If Certificates of Analysis are not provided, one or more of the following statements will be required on the label:

"Do not pellet." or
"Apply post-pelleting." or
"Pelleting may negatively affect the effectiveness of this product."

Substantiation of Product Efficacy

All applications for registration of a VMP classified as a feed must be supported by satisfactory evidence to substantiate one or more feed claims for the product.

Scientific investigations presented in support of feed claims must be carried out by qualified research personnel, using suitable methods, designed to facilitate statistical analysis, analysed by appropriate statistical methods, and conducted under conditions similar to those which may be expected to occur in Canada. In cases where results of these studies have not been published in peer reviewed journals, copies of the raw data and printouts of statistical analysis are required for review by the AFD.

Studies to demonstrate efficacy of VMPs are to include at least two test groups: (1) Control Group - handled, not treated, and (2) Test Group - handled, and treated with the VMP. Handling refers to normal conditions of animal husbandry for that particular species, which may include weaning, ration changes, vaccination, debeaking, dehorning, castration, shipping, etc.

A minimum of three (3) efficacy studies in which the VMP is included in the ration at the recommended inclusion level and under label use conditions is required for each species on the label. These studies must substantiate the efficacy claim(s) that will be on the label for each species.

In cases where the label directions for use indicate a range of inclusion rates, the testing protocol must evaluate each individual inclusion rate.

In addition to the requirements outlined above, the efficacy studies must address the following:

  • All products designed for inclusion in broiler and turkey rations must be evaluated in rations which contain an approved coccidiostat at the recommended level.
  • Data must be submitted to demonstrate the efficacy of the product in all feed forms (e.g. mash, pellets, and pellets containing a pellet-binding agent) for which approval is required.
  • Studies must be conducted for an appropriate period of time consistent with the label claim desired. For claims concerning maintenance of productivity after a specific event, e.g., weaning, castration, etc., short term studies will be acceptable. Where the claim is more general in nature, the length of required studies must be longer, i.e., conducted up to market weight in meat-producing animals, or up to the start of the production phase in replacement animals.
  • The information submitted on efficacy trials must be as complete and descriptive as possible (i.e., containing a description of the actual product tested, and the protocol for experimental testing; for unpublished data, the complete set of raw data and computer printouts of statistical analysis).

Temporary Registrations

A temporary registration may be granted for VMPs for which all the basic registration requirements have been met, but for which the substantiating technical and/or scientific information submitted in support of product efficacy is partially lacking or incomplete.

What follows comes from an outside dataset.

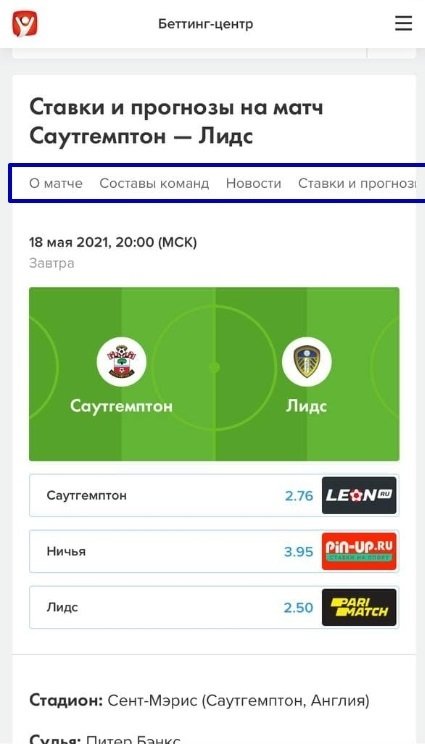Open the Parimatch bookmaker logo
This screenshot has width=425, height=744.
tap(359, 607)
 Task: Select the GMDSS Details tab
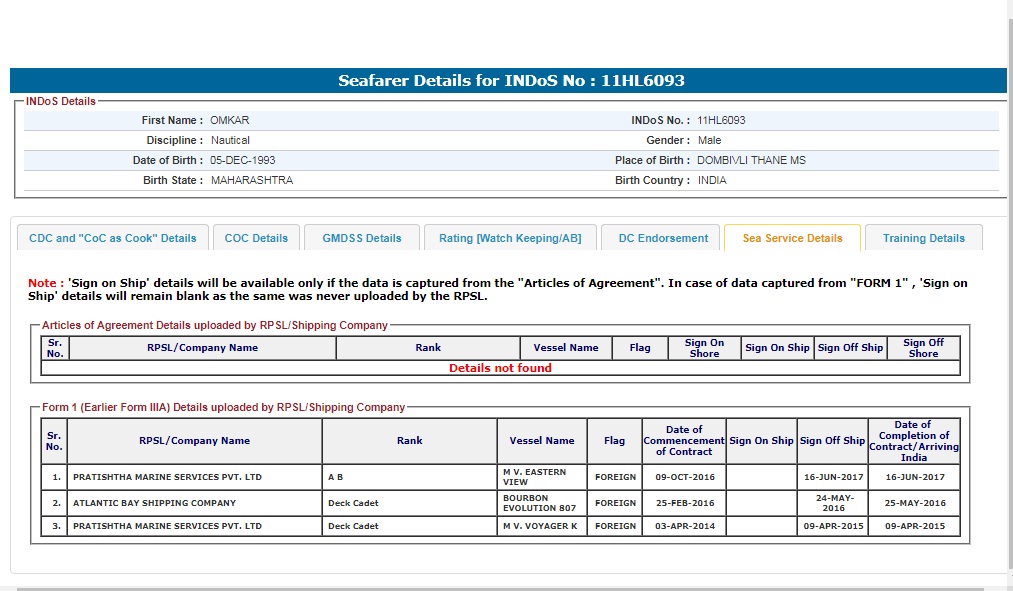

Temporary registrations are issued for a limited period of time, up to a maximum of three (3) years, so as to allow companies the opportunity to complete tests and/or studies to determine the efficacy of their product as described above. If the efficacy data is not submitted prior to the expiry date, or if the efficacy data submitted is inadequate, the temporary registration number will not be renewed. Please note that the efficacy data must be submitted via a formal Application for Feed Registration as a "new" feed. The application fees for these types of changes are the same as those for a new application for registration for a Category 2 product (refer to RG-1, Chapter 1 for applicable fee amounts).

Products bearing a temporary registration number on the label will be identified by the letter "T" preceding the registration number. No claims will be allowed on product labels, as the desired claims and/or label guarantees will not yet have been substantiated by the applicant; however, the label will indicate any intended species for which efficacy data has been supplied and accepted.

Requirements for Renewal of Registration for VMPs

As with all registered feeds, VMPs that have been granted permanent registration status are registered for a 3-year period, renewable by March 31 of the third year after the registration date. All applications for renewal of a registered VMP must be accompanied by:

  • the application fee (refer to Chapter 1 for fee amounts);
  • three (3) copies of the proposed label; and
  • the product formulation, detailing the generic name as listed in Schedule IV or V of the Feeds Regulations, and the concentration of each. The registration numbers for Part II ingredients (e.g., registered microbial strain) or mixed feeds must also be indicated.

The renewal fee applies only in cases where no changes have been made to the product formula and label.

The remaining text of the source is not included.